Das folgende Kapitel 27: „Wie kriminell ist der Kunstmarkt?“ ist fast noch amüsanter. Es erzählt unter anderem, wie der französische Kunstspediteur Yves Bouvier den russischen Milliardär Dmitri Rybolowlew übers Ohr haute, sodass er „zum am stärksten übervorteilten Menschen der Kunstgeschichte“ wurde.
Auch das Handelsblatt hat darüber oft berichtet. Bislang hat Rybolowlew alle Prozesse gegen Bouvier verloren. Wie in einem Krimi beschreibt Reichart weiter, wie Bouvier mit der Errichtung seiner Zollfreilager ein eigenes System von Orten schuf, die wertvollste Kunst vor staatlichem Zugriff und Steuern schützen. Die Kriminalität habe es auf dem Kunstmarkt leichter, „weil er unter allen legalen Märkten noch immer der am schwächsten regulierte ist“, resümiert Reichert.

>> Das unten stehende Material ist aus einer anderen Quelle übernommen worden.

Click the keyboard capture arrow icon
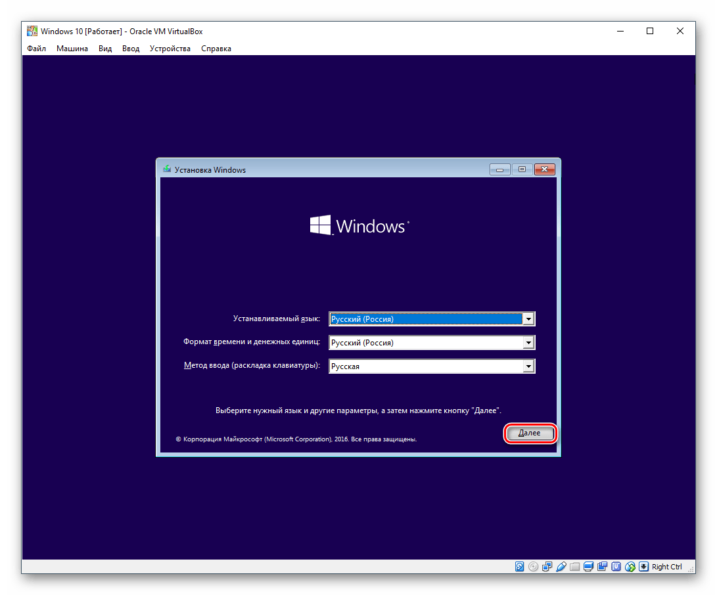 643,567
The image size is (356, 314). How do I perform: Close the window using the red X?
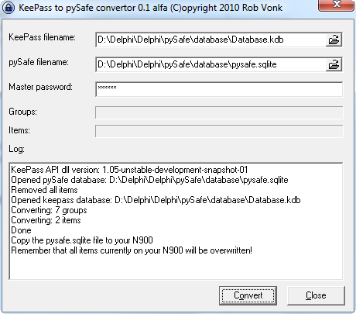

Kunst vergrößert unsere Souveränität
Neben diesen erhellenden Passagen ist Reicherts Buch aber vor allem eine Ermutigung, sich an der Kunstwelt und ihren Diskursen aktiv zu beteiligen. Dabei geht es Reichert aber keineswegs darum, die Kunst selbst zu vereinfachen oder dem subjektiven „Bauch“-Gefühl zu überlassen. Im Gegenteil, er plädiert für die intensive Beschäftigung mit Kriterien, die jeden dazu ermächtigen, Kunst selbst zu beurteilen (Kap. 34 „Wie erkennt man ein Kunstwerk?“).
Und Reichert gibt auch zu, dass diese Beschäftigung Mühe bereiten kann, oder sogar muss. Denn: „Es hilft uns, mit Menschen oder Dingen umzugehen, die uns erst fremd erscheinen, es hilft uns dabei, uns auf sie einzulassen, also ein Leben zu führen, das nicht von Angst bestimmt ist, sondern von Neugierde. Es vergrößert unsere Freiheit, unsere Souveränität und unsere Großzügigkeit.“
Fazit: ein kluges, faktenreiches Buch, leicht zu lesen und inspirierend.